■ Stored data
----------

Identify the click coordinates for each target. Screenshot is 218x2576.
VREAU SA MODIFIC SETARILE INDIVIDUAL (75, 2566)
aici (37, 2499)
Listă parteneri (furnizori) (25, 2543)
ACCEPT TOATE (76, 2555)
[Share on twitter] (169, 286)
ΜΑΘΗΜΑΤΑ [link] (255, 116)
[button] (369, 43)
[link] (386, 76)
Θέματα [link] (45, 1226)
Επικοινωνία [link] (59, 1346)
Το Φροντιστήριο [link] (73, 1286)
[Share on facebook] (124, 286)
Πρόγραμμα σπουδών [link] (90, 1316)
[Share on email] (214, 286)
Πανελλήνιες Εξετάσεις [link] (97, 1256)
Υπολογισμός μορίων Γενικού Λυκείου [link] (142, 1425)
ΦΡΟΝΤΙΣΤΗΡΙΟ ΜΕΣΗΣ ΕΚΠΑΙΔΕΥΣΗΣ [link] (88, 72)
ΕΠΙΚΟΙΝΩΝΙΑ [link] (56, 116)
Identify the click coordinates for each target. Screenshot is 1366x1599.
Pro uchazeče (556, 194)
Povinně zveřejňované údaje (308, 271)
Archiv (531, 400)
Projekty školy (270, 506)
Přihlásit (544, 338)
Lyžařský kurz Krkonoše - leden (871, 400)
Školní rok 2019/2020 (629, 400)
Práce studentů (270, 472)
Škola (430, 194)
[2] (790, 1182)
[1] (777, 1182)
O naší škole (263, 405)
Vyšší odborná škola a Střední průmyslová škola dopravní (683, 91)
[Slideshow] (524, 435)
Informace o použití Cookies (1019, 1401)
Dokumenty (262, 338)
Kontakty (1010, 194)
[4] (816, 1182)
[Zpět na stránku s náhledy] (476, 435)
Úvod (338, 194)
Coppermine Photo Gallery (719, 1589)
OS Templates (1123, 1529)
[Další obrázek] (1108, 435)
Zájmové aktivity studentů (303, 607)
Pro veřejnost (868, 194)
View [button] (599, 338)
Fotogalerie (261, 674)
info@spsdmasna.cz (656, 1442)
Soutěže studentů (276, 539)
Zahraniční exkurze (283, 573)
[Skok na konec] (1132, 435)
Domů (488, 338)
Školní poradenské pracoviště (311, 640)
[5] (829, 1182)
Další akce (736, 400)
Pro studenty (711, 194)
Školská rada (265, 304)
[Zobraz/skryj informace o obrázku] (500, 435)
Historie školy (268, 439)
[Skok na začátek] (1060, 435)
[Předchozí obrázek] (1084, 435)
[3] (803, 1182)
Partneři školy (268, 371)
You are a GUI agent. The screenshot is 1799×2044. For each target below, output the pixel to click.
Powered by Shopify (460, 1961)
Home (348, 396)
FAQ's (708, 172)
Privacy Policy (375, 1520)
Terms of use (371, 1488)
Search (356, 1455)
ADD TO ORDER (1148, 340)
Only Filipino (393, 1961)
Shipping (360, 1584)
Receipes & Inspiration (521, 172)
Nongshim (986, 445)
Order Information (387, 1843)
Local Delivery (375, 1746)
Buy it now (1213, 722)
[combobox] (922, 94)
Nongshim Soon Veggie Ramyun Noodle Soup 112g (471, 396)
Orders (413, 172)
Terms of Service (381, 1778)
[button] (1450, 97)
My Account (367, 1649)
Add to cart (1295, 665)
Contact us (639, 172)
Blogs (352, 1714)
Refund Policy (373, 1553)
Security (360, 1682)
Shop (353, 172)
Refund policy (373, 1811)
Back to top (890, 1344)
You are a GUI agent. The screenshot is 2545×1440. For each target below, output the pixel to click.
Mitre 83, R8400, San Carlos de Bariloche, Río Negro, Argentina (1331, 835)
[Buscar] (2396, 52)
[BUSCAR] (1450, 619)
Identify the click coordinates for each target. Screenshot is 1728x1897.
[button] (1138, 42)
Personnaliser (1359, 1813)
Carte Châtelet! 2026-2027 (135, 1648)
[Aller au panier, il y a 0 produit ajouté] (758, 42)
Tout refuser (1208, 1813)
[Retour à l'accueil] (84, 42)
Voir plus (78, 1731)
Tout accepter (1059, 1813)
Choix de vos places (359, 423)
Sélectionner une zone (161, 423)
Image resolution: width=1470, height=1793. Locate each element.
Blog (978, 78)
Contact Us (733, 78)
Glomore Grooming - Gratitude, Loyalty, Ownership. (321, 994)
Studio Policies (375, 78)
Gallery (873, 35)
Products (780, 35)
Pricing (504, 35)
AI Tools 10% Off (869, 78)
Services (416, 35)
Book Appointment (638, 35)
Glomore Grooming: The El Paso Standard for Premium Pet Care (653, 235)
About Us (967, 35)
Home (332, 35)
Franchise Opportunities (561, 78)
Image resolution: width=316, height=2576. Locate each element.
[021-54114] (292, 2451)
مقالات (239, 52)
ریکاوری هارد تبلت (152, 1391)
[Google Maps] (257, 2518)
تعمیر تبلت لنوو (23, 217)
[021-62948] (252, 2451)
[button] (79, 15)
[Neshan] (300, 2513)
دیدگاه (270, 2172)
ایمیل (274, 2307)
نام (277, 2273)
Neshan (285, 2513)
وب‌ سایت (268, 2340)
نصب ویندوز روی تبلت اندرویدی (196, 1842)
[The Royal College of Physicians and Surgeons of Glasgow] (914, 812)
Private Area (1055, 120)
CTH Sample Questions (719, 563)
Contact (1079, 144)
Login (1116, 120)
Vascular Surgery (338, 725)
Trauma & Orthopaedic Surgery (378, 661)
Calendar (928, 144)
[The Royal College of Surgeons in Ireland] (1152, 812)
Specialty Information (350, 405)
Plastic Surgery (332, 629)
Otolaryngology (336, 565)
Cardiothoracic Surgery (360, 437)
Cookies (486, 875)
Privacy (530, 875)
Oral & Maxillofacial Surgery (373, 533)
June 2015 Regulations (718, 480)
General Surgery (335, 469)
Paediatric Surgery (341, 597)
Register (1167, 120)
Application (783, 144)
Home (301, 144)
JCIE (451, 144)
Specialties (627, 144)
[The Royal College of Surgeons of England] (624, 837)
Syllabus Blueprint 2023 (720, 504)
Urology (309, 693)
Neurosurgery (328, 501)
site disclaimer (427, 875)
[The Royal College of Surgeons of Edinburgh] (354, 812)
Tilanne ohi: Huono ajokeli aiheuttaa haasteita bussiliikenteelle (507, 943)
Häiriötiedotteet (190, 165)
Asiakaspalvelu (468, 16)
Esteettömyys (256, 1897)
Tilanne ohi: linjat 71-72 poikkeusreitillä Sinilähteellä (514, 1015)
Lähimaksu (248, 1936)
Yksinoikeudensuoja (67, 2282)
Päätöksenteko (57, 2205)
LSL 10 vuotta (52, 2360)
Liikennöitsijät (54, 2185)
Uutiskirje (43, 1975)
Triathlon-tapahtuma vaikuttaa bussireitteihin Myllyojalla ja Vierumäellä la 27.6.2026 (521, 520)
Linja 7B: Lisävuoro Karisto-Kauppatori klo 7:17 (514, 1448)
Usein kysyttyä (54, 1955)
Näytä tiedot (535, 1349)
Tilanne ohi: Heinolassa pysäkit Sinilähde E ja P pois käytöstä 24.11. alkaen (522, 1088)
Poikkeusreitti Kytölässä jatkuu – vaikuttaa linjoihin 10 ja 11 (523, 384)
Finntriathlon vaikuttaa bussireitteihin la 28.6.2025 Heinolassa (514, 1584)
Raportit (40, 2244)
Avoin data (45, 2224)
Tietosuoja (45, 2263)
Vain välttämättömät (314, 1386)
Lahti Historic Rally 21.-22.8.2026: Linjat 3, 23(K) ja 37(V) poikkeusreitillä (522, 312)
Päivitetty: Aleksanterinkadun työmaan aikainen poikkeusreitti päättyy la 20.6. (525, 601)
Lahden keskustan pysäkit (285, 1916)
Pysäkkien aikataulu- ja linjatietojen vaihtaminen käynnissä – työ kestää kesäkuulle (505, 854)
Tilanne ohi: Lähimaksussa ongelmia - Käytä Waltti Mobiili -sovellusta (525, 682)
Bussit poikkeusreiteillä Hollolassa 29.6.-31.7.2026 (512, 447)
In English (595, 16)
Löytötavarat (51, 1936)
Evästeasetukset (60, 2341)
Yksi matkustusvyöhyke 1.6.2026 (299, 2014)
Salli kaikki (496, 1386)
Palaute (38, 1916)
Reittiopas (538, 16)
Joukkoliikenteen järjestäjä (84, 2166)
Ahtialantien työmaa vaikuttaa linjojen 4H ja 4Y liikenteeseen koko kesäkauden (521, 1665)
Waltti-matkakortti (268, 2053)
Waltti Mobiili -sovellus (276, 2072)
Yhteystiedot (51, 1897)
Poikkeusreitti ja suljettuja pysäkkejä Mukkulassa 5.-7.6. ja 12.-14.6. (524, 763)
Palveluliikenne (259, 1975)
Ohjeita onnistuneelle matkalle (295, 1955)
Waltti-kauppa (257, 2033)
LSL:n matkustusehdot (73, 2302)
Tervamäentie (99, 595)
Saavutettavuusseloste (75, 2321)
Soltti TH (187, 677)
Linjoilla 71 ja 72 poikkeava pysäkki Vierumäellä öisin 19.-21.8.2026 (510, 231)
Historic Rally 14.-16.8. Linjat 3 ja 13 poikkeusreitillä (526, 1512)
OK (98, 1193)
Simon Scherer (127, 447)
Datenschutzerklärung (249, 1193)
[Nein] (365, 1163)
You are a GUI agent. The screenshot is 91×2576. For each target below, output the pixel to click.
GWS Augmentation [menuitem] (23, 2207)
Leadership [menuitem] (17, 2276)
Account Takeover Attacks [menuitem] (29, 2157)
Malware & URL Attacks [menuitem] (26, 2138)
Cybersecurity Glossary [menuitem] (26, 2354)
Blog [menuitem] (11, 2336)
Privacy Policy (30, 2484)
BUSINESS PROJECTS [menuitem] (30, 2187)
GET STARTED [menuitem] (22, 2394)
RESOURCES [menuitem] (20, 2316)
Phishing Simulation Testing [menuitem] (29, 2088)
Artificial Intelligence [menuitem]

----------

■ Exercise brief
Copy all lines from the data that hold the word "Account".

■ Answer space
My Account (367, 1649)
Account Takeover Attacks [menuitem] (29, 2157)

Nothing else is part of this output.